[GIVEN RECORDS — start]
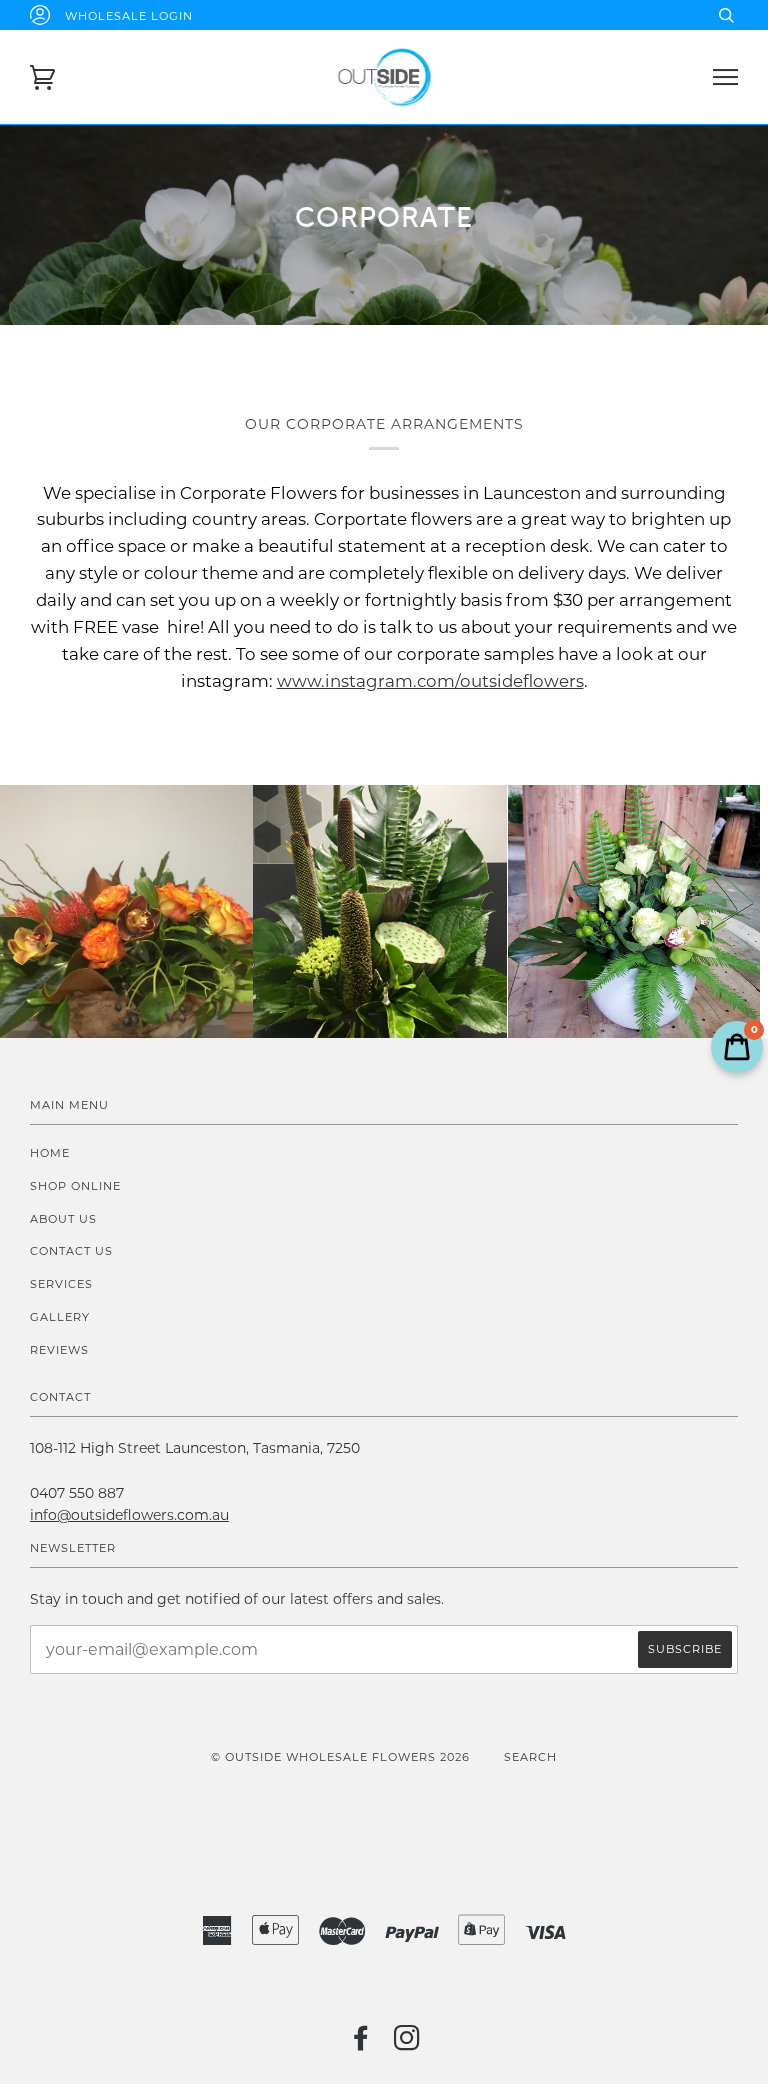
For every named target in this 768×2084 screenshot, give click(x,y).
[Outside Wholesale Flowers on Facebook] (361, 2044)
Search (530, 1757)
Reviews (59, 1350)
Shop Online (75, 1186)
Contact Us (71, 1251)
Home (50, 1153)
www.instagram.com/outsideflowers (430, 681)
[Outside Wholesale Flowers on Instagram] (407, 2044)
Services (61, 1284)
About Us (63, 1219)
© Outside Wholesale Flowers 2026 (340, 1757)
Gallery (60, 1317)
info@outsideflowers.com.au (129, 1515)
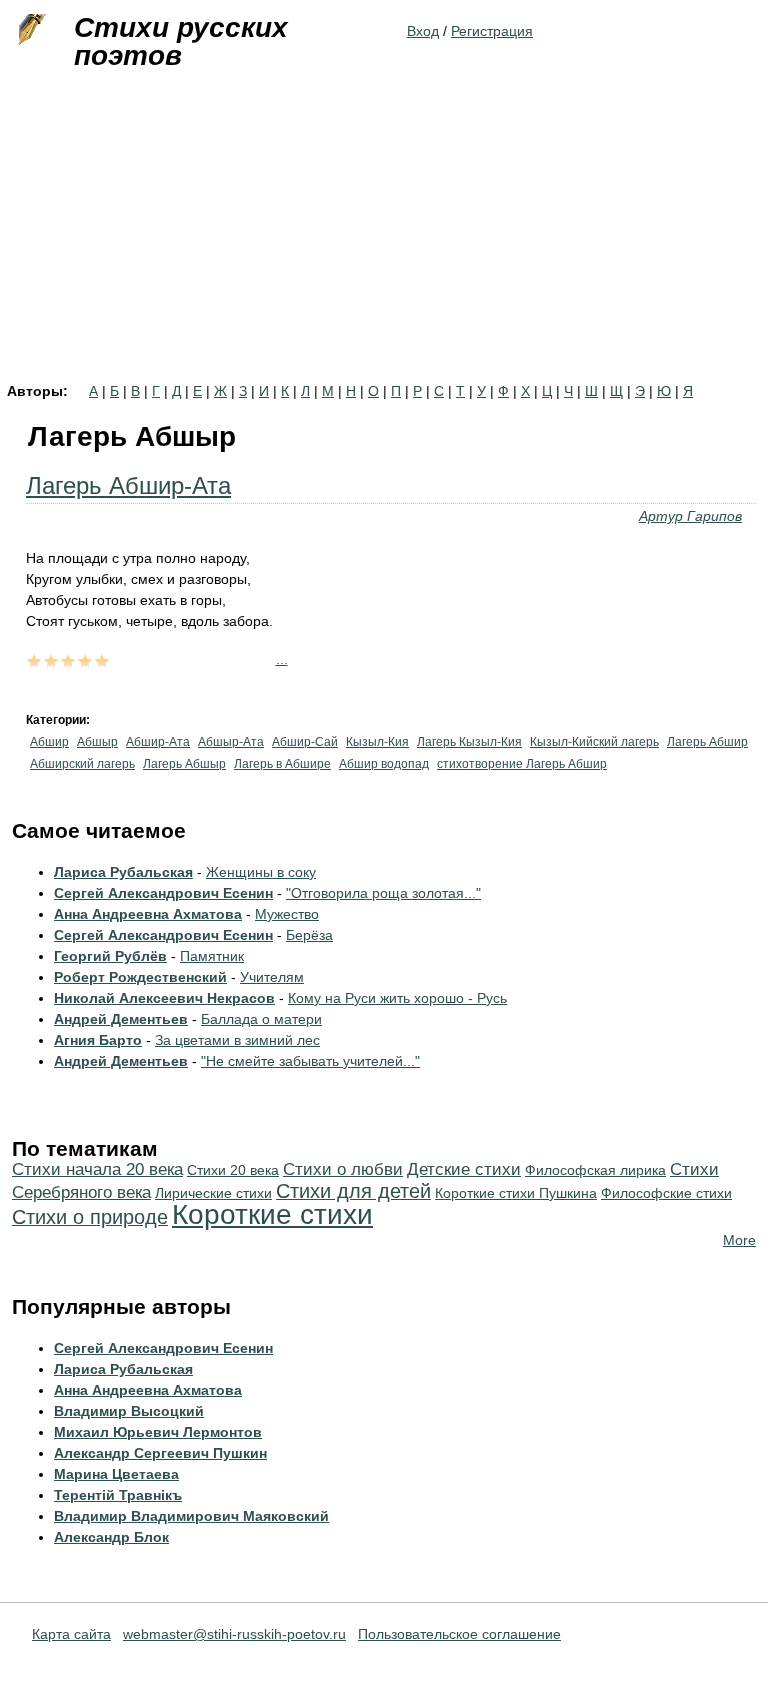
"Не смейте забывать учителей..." (310, 1061)
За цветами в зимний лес (237, 1040)
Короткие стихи (272, 1214)
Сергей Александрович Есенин (163, 893)
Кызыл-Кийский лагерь (594, 742)
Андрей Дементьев (121, 1019)
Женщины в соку (261, 872)
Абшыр (97, 742)
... (282, 659)
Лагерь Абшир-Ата (128, 485)
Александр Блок (111, 1537)
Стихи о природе (90, 1217)
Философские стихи (666, 1193)
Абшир (49, 742)
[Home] (30, 30)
[GIVEN RECORDS — finish]
= TASK DIRECTIONS =
Among the lines above, count those containing the word "Wholesale" and write only the number.

= COMPLETED TASK =
3